A case study of a child with PTSD reported remission from behavioral dysregulation after receiving procedural ketamine.15
Drawbacks and Potential Adverse Effects
The main concern regarding the use of ketamine for anxiety disorders is the lack of a road map regarding maintenance, Dr Masand noted.
“At COPE, we have found that roughly 30% to 40% of our patients being treated with ketamine require maintenance infusions, and we highly personalize this approach so that patients can identify early signs of recurrence or relapse and we can devise a treatment schedule to prevent them,” he said.
Some patients continue treatment with pharmacotherapy, including standard antidepressants, benzodiazepines, or a mood stabilizer such as valproate and some patients become more receptive to psychotherapies such as CBT,” he stated.
However, “there is very little data regarding what happens long-term in this patient population.”
“Most side effects are mild and transient,” Dr Masand reported. “Patients must be monitored because of potential increases in blood pressure and pulse.”

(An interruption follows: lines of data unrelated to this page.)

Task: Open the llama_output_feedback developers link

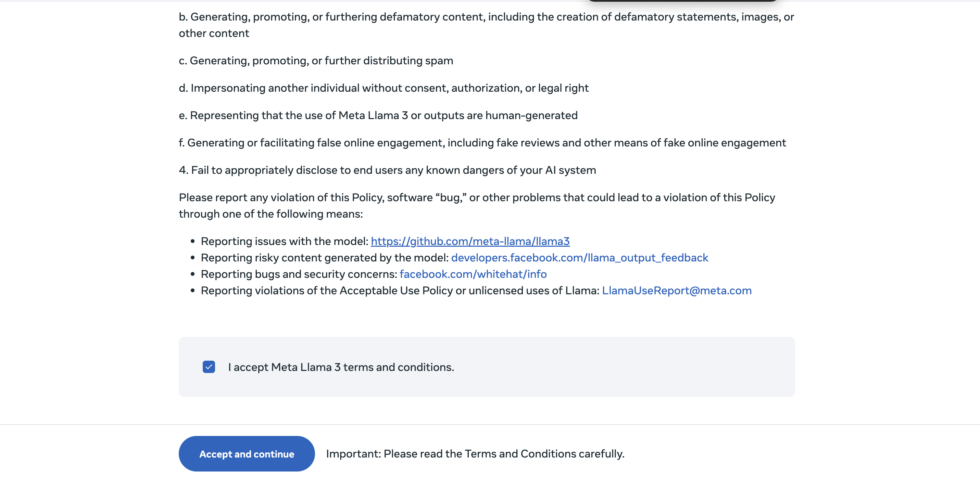Action: point(579,257)
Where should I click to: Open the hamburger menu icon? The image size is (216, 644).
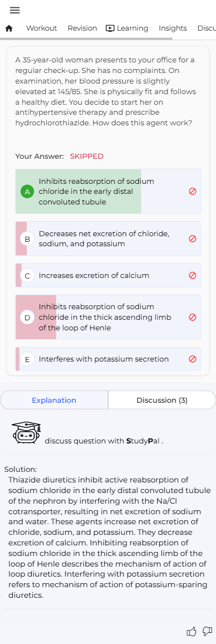15,10
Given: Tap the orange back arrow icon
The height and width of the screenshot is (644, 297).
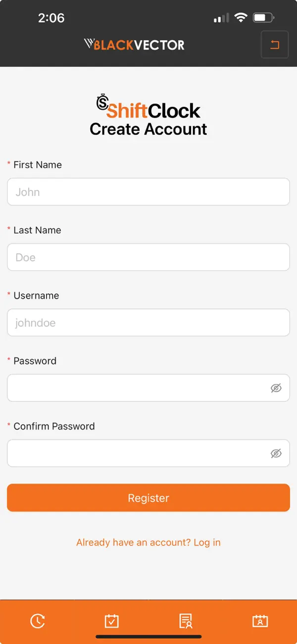Looking at the screenshot, I should pyautogui.click(x=274, y=45).
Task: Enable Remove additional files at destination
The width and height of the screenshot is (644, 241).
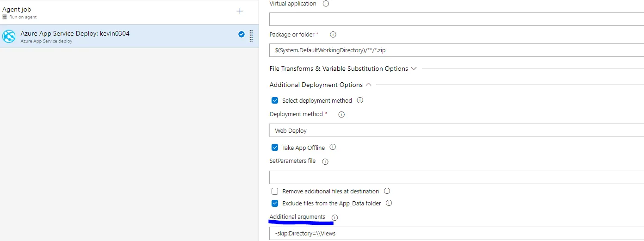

Additional adverse events include nausea or vomiting, which are also mild and transient. Patients may be pre-treated with prophylactic anti-nausea medication, such as ondansetron, to pre-empt these symptoms, he said.
Some patients experience dissociation, or an out-of-body experience, which is also usually transient but seen by some patients as “annoying,” he noted. “Dissociative experiences are sometimes seen as a biomarker for insufficient response and suggest that the dose should be increased.”
Providers should be aware that cystitis and lower urinary tract pathologies (eg, detrusor over-activity) have been reported in long-term ketamine users, but typically only at high doses.16
Ketamine’s psychedelic effects make it a” popular recreational drug.”16 At lower doses, the predominant effects are stimulating, and users experience mild dissociation with hallucinations and a distortion of time and space. However, higher doses can induce more severe, schizophrenia-like symptoms and perceptions.16 Although these effects resolve rapidly, long-term use “can cause more pronounced and persistent neuropsychiatric symptoms. For this reason, ketamine should be “used cautiously with other drugs that alter mood and perception, including alcohol, opioids, benzodiazepines and cannabis.”16
“Ketamine for treatment-resistant depression has a robust evidence base and a rapidly-growing evidence base for its use in anxiety disorders,” Dr Masand said.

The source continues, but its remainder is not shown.